Trent'anni prima, papà aveva lavorato a Milano, proprio nel periodo in cui i bambini si scelgono la squadra del cuore. Ci giocava un certo Gianni Rivera, che ancora segnava tanto (Vincenzina e la fabbrica Jannacci la scrisse qualche anno dopo...) e faceva segnare ancora di più: chi ha visto i suoi lanci millimetrici sulla testa di Pierino Prati, ad esempio, non li ha più dimenticati. Divenni milanista, un'altra cosa che mi avrebbe tolto dopo Silvio Berlusconi: fui tra i pochi che pensò subito che il suo modo di intendere il calcio era foriero di rovina, e non solo per il calcio stesso, e rinnegai i rossoneri praticamente in contemporanea al loro benservito a Rivera. Per questo, forse, nel '99 non mi persi l'occasione di andare da Trento a Milano a vedere Milan-Reggina 2-2, con i biglietti della curva rossonera, ed esultare al gol amaranto vedendo con sorpresa tutto lo stadio, anche quelli in sciarpa rossonera accanto a noi, esultare con noi: Milano sarà anche vicino l'Europa, ma è anche forse la città più grande della Calabria per numero di residenti. Nella Reggina di allora giocava in prestito dall'Inter un certo Pirlo, e sentire oggi Mazzola in un'intervista televisiva rispondere "Pirlo, se giocasse qualche metro più avanti" alla domanda su chi dei giocatori odierni somigliasse a Rivera, dopo aver accostato a se stesso Totti, in qualche modo chiude il cerchio attorno a questo atipico post intimistico-calciofilo.
Si perché come spesso capita in questi casi, ad odiare il calcio per quello che è diventato sono proprio i veri amanti dello stesso.
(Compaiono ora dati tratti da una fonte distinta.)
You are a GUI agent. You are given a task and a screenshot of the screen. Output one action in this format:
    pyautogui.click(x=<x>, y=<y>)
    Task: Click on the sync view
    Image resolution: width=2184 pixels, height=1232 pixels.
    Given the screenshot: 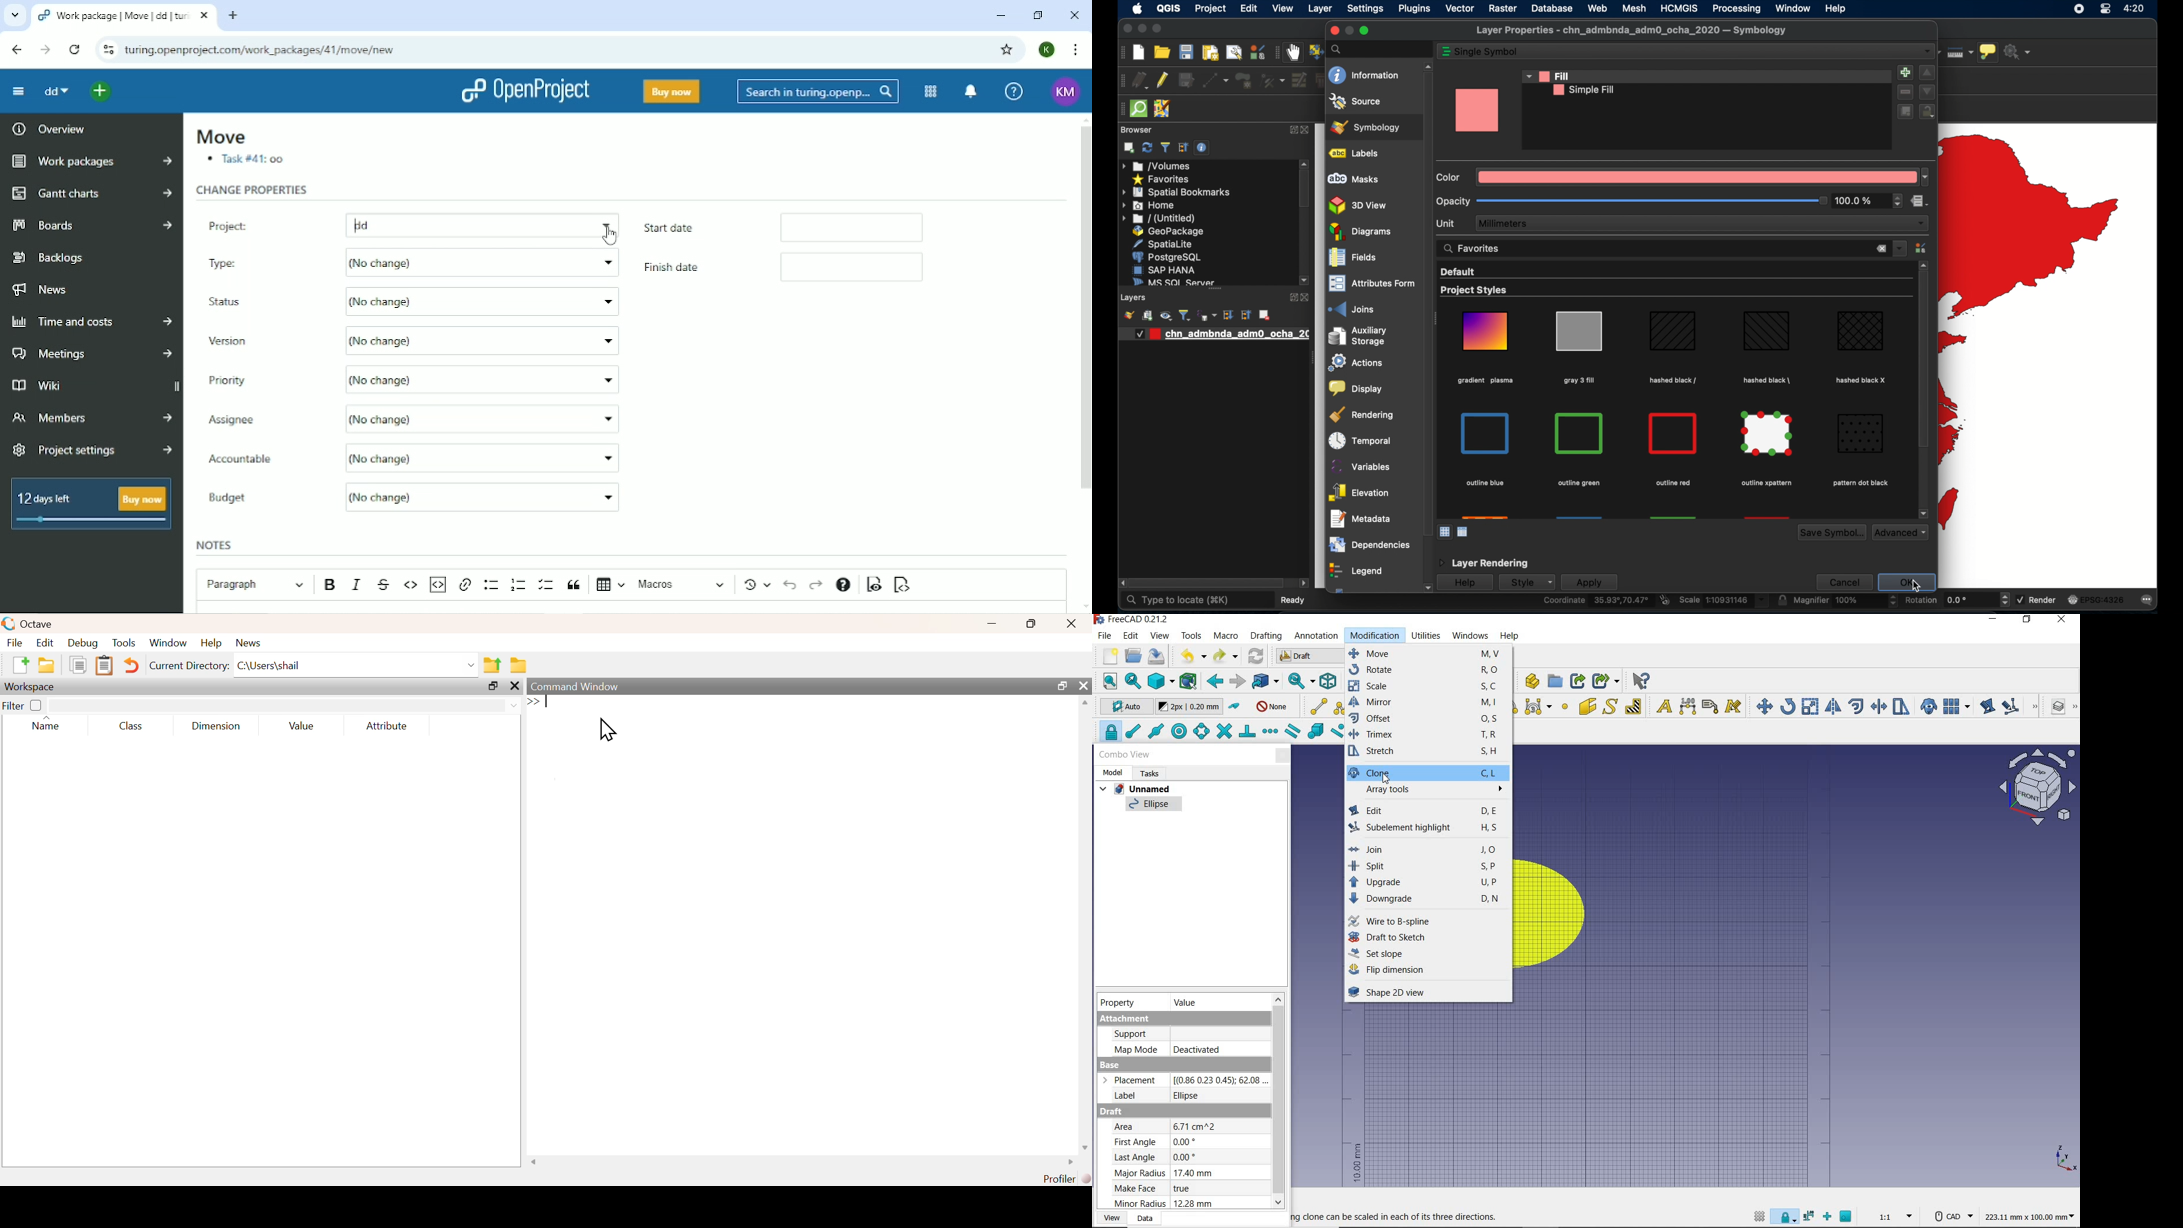 What is the action you would take?
    pyautogui.click(x=1300, y=680)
Questo sport deve il suo successo mondiale al fatto che si può giocare senza un soldo (e chi ha la mia età l'ha vista quando non praticata la pallastrada prima che ne scrivesse meravigliosamente Benni, e per fortuna nel mondo si gioca ancora anche se da noi nelle vie prevalgono le auto e nei cortili i regolamenti condominiali antinfanzia in sinergia col calo delle nascite e la crescita della paura), e che lo può giocare chiunque, anche uno leggerino come Mazzola, anche uno dalle spalle piccole come Rivera, anche un piccoletto come Messi, anche uno tendente al tracagnotto come Maradona, anche uno con le ginocchia di vetro come Baggio. O meglio, lo poteva. Perché, caro Mazzola, se Totti non fosse stato robusto il doppio di te non avrebbe fatto la carriera che ha fatto, nel calcio odierno. Un calcio che dal "sacchismo" in poi si è consentito diventasse esclusiva dei palestrati, degli scorretti, dei dopati, che vengono selezionati fin da piccoli tra i più potenti e furbi, e chissenefrega se non hanno i piedi buoni.
La verità è che oggi tu e Rivera in una qualsiasi scuola calcio sareste invitati a cambiare aria, altro che titolari minorenni in serie A o in nazionale. Tanto a quelli che tengono su la baracca comprando abbonamenti alla TV satellitare, evidentemente, poco importa se quello che vedono è il vero calcio o meno, forse non l'hanno mai visto, e quello che conta è avere qualcosa da guardare nello schermo per scordarsi della vita intanto che passa. E fa niente se magari non va più nessuno allo stadio...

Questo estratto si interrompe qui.